> [Exercise objective]: Please collect each line of the records below that contains the word "Image". Case counts.

++++ Dataset entries

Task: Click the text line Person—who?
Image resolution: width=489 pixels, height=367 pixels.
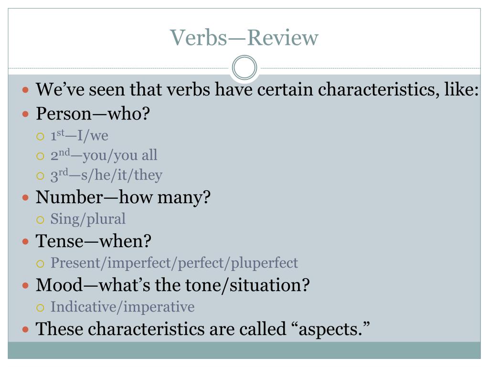Action: pyautogui.click(x=93, y=113)
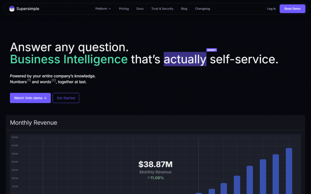Go to Trust & Security
Image resolution: width=311 pixels, height=194 pixels.
point(162,9)
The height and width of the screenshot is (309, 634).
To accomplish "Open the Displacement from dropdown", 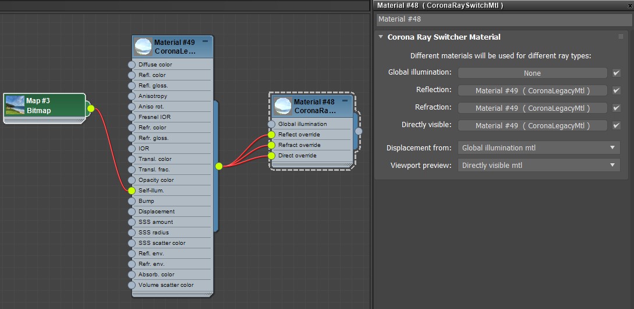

++++++++

> [Answer in full]:
Image resolution: width=489 pixels, height=367 pixels.
Image resolution: width=311 pixels, height=194 pixels.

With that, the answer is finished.